### WHAT YOU HAVE TO DO
In the listing below, locate the line containing "You are a computer-use agent. Image" and the line containing "The height and width of the screenshot is (725, 1427).". Output both of them and every line between, exactly as written, and nothing more.

DATASET section start

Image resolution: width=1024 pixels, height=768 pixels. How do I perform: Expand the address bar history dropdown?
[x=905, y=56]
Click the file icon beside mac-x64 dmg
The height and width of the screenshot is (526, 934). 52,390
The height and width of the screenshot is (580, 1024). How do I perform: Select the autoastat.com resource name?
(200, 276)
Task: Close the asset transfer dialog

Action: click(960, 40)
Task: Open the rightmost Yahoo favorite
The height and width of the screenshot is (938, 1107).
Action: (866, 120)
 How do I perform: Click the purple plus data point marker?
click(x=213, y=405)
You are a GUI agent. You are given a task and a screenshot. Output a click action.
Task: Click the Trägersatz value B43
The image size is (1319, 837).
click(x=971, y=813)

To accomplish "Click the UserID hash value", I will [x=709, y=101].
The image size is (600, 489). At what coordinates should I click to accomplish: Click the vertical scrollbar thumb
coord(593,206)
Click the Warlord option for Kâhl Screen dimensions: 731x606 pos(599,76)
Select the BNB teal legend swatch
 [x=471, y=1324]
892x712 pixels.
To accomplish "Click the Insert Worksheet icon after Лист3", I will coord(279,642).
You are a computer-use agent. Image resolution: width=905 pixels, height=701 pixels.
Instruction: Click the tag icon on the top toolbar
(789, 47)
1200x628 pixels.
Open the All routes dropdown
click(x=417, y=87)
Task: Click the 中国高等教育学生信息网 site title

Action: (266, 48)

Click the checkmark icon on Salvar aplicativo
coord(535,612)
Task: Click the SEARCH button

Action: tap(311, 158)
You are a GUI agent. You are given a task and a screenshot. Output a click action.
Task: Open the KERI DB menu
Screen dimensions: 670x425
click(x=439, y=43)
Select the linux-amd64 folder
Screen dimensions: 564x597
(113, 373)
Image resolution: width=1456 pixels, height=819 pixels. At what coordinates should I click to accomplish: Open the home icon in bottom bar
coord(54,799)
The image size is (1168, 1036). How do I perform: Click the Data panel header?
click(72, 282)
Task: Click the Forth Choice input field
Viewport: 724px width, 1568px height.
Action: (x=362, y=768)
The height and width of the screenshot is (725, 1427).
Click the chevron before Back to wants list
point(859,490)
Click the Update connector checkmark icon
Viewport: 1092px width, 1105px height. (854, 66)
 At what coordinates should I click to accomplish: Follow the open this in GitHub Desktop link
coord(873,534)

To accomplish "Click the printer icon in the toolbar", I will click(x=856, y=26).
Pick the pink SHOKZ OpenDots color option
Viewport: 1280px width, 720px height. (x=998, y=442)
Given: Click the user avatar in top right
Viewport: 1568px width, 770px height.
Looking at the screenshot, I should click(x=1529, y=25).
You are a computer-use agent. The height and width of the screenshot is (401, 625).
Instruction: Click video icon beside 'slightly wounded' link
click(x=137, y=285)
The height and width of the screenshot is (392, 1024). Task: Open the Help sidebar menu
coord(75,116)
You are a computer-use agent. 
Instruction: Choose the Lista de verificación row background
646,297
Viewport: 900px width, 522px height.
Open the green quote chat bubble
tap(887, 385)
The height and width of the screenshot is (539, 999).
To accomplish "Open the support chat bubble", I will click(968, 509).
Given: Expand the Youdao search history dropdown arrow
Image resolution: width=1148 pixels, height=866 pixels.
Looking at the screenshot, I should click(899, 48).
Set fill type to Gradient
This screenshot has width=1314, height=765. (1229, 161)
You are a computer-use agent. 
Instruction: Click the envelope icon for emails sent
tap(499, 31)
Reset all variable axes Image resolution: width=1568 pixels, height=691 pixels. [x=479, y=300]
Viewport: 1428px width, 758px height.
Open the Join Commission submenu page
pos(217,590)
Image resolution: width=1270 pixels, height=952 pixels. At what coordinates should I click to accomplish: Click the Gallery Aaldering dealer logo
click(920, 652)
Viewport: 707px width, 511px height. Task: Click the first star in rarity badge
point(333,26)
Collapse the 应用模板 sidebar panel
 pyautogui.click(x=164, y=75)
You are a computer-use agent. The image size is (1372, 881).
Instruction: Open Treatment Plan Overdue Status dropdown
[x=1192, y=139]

DATASET section end

### FINAL ANSWER
You are a computer-use agent. Image resolution: width=905 pixels, height=701 pixels.
Instruction: Click the tag icon on the top toolbar
(789, 47)
1200x628 pixels.
Open the All routes dropdown
click(x=417, y=87)
Task: Click the 中国高等教育学生信息网 site title

Action: (266, 48)

Click the checkmark icon on Salvar aplicativo
coord(535,612)
Task: Click the SEARCH button

Action: tap(311, 158)
You are a GUI agent. You are given a task and a screenshot. Output a click action.
Task: Open the KERI DB menu
Screen dimensions: 670x425
click(x=439, y=43)
Select the linux-amd64 folder
Screen dimensions: 564x597
(113, 373)
Image resolution: width=1456 pixels, height=819 pixels. At what coordinates should I click to accomplish: Open the home icon in bottom bar
coord(54,799)
The image size is (1168, 1036). How do I perform: Click the Data panel header?
click(72, 282)
Task: Click the Forth Choice input field
Viewport: 724px width, 1568px height.
Action: (x=362, y=768)
The height and width of the screenshot is (725, 1427).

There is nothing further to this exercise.